2018/01/16
超分子モデリング・シミュレーション用サーバを導入頂きました。
東京工業大学 小長谷明彦教授にお話をお伺いしました。
小長谷研究室様ではこれまでに情報学、分子生物学、医薬情報学を幅広く研究されてきました。
現在、小長谷研究室様では以下のテーマに注目されています。
・分子ロボットに関する研究
・分子ロボット倫理に関する研究
・IT 技術と芸術の融合に関する研究
・AI 創薬に関する研究
東京工業大学 小長谷明彦教授
▶ 概要
・1千万超粒子シミュレーションによる微小管滑走運動の再現
・Lennard-Jones ポテシャルによる微小管作用の実現
・GPU を利用した三次元実時間可視化シミュレーション
▶ 微小管滑走運動
・ガラス基板上に固定化した分子モーター(キネシン)による微小管の滑走運動。
・微小管間相互作用により、並進運動、乗り越え運動、リング運動パターンなどを形成
▲クリックすると拡大します。
▶ 微小管粒子モデル
・微小管をセグメントの列として実現
・セグメントごとに微小管同士および微小管と分子モーターの相互作用を計算
▶ 集団運動シミュレーション
・微小管滑走運動パターンはシミュレーションパラメータに強く依存
(F:Flocking Radius, MT:Microtubule Length)
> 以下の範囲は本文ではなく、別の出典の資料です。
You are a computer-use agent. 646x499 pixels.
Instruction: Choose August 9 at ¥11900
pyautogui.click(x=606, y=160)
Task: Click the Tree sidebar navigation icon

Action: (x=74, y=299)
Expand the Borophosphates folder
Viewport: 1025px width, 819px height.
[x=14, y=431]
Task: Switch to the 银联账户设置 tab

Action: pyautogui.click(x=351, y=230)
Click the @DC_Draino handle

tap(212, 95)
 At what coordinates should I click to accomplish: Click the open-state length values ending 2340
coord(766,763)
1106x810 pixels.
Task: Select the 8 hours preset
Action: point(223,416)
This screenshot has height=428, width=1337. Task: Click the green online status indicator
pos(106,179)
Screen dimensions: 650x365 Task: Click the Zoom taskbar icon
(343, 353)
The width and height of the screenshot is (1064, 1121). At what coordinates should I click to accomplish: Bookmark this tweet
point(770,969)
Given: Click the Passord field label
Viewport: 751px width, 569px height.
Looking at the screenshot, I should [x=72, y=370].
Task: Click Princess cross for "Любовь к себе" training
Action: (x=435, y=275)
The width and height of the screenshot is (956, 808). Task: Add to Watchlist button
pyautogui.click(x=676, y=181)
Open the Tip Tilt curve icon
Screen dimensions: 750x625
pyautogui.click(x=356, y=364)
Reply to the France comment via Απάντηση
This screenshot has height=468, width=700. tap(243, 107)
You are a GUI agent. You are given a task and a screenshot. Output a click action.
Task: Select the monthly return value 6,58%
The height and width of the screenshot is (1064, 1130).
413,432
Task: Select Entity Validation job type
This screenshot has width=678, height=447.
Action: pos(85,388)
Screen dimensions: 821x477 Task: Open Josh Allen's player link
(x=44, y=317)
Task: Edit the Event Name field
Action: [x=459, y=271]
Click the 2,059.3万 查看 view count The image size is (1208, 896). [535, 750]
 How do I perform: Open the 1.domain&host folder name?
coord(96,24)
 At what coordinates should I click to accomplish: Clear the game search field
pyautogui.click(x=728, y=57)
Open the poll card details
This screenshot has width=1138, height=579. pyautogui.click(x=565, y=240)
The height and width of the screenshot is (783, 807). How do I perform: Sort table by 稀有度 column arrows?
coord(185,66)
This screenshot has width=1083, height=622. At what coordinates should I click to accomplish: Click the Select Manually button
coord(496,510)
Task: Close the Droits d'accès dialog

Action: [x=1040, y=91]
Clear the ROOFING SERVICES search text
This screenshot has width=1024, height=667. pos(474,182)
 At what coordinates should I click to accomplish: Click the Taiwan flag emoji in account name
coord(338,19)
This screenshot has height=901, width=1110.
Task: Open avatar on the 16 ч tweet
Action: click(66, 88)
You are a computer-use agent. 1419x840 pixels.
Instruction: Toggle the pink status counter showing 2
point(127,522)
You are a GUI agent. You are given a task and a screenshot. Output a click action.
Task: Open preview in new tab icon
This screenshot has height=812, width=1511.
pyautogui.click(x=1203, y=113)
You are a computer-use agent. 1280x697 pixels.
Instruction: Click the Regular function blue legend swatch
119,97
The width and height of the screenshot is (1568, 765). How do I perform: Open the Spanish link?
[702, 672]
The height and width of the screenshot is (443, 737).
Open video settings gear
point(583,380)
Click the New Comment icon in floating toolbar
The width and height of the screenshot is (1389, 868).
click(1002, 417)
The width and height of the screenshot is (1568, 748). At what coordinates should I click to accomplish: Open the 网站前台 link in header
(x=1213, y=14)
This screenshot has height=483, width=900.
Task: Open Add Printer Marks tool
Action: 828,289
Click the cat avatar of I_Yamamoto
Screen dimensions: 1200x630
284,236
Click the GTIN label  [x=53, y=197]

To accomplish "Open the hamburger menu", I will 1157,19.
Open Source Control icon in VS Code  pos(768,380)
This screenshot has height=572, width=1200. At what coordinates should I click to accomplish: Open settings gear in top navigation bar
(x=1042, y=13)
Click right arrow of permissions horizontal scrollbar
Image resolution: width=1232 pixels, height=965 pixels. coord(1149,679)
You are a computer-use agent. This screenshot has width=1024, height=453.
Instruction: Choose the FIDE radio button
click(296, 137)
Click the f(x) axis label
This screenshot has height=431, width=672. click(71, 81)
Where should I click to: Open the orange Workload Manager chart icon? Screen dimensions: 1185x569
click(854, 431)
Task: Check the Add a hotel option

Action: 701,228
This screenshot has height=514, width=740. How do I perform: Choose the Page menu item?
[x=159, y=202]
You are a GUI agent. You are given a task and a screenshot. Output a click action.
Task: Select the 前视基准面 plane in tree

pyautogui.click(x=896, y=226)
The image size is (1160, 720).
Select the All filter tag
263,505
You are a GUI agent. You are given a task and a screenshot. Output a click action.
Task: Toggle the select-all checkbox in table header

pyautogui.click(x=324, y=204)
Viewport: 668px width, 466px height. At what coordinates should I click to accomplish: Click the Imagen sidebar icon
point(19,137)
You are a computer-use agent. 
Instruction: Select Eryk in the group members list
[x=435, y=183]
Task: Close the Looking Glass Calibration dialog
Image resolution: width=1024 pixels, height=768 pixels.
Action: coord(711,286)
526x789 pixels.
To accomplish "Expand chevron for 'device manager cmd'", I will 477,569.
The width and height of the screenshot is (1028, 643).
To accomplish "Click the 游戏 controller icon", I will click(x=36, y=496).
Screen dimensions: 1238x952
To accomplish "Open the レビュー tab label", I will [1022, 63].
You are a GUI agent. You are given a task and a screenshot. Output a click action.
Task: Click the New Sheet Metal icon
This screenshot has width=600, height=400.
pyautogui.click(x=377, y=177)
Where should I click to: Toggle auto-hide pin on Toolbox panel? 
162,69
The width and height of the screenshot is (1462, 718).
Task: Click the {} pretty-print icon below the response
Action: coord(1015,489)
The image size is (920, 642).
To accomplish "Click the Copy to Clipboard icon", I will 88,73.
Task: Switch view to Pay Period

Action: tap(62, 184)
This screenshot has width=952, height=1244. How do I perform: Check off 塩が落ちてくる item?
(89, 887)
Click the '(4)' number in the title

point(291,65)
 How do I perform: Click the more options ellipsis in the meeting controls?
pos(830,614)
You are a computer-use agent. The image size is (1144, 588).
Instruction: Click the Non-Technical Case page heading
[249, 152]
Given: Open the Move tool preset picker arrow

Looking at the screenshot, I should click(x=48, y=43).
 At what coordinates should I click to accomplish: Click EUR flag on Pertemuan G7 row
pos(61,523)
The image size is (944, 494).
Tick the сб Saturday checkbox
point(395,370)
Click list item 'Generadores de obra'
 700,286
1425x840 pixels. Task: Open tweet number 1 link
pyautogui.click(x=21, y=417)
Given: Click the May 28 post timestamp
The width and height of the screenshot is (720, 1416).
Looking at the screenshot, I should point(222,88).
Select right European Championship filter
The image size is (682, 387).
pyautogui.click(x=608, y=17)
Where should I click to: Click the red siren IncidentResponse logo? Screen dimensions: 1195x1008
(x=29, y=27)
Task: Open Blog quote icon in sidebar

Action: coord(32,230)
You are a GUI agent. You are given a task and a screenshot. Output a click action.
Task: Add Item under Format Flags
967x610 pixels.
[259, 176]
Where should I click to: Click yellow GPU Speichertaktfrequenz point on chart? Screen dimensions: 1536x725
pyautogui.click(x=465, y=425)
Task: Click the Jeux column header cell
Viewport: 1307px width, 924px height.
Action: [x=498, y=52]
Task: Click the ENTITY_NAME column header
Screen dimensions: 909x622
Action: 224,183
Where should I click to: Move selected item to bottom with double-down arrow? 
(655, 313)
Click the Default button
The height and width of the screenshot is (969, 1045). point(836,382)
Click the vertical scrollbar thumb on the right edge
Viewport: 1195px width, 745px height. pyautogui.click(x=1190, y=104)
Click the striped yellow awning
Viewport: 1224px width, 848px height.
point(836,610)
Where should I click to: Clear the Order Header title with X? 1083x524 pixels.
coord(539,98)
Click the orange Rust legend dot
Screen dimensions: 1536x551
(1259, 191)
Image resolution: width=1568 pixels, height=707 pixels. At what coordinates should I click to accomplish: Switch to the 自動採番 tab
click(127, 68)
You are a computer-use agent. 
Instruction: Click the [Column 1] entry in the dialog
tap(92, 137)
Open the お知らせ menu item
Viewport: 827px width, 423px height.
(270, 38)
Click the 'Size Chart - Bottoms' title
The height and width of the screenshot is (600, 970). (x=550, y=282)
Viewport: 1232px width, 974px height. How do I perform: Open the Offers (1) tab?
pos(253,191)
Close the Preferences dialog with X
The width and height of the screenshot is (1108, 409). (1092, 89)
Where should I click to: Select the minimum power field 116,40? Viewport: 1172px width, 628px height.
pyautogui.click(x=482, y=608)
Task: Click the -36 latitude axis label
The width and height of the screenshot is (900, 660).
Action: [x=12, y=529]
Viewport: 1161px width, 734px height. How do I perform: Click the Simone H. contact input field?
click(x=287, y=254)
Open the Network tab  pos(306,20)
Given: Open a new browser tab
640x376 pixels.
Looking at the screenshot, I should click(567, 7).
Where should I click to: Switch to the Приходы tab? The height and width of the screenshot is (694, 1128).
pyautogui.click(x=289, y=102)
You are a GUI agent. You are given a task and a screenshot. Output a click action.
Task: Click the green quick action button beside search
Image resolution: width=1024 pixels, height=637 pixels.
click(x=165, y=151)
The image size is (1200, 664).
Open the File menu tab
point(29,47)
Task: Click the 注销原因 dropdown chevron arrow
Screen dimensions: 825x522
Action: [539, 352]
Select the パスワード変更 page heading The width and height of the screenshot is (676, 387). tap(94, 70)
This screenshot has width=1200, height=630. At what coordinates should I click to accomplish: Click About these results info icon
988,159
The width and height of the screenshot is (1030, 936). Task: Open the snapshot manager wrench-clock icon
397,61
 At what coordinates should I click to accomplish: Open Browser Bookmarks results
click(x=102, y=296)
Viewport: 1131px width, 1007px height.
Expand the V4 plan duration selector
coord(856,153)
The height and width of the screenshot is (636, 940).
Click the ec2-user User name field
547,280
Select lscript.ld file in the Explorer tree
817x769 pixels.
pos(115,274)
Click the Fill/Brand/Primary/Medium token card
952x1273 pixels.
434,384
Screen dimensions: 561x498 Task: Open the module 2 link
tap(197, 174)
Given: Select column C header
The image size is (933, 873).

参考文献: Gregory Gutmann, Daisuke Inoue, Akira Kakugo and Akihiko Konagaya
Journal: New Generation Computing, 2017, Volume 35, Number 2, Page 157-180
DOI: 10.1007/s00354-017-0011-5
▶ 公開シミュレーション動画
Microtubule Gliding Simulation Video
http://konagaya-lab.com/mtga/microtubule-gliding-simulation-video/
GPUを用いたモデリング&シミュレーションから原子間力顕微鏡(AFM)を用いた画像解析まで、
分子ロボットのような生体分子を題材とした先端的研究課題に取り組んでいます。
HPCテックさんは GPU 搭載サーバの貸出もしており、導入前に性能評価をさせていただきました。テスト内容は TESLA P100 と Quadro GP100 の NAMD によるベンチマークテストです。並列 GPU 性能においては NVLink を使った GP100 の方が PCIe 接続の P100 よりも速くなることを期待したのですが結果は下記のようになりました。色々工夫すればさらにチューニングできたのかもしれませんが貸出期間の関係もあり、今回はここまでとさせていただきました。
<テスト環境>
・CPU:Intel Xeon Gold 6150(18Core、2.7GHz)x2
・Memory:DDR4-2666 192GB
・GPU:NVIDIA TESLA P100
NVIDIA Quadro GP100
研究室では、このサーバを使いDNAオリガミなどの超分子モデルの分子動力学計算の研究を進めています。現在は商用ソフトウェアを用いてGPU単体で実行していますが、将来的には超分子モデルに特化した分子動力学ソフトウェアおよび粗視化シミュレーションを並列GPU環境で開発したいと考えています。本格的な運用はまだまだ先になりますが、最新の GPU を使うために少しずつチューニングしベストな状態に持って行けたらと思っています。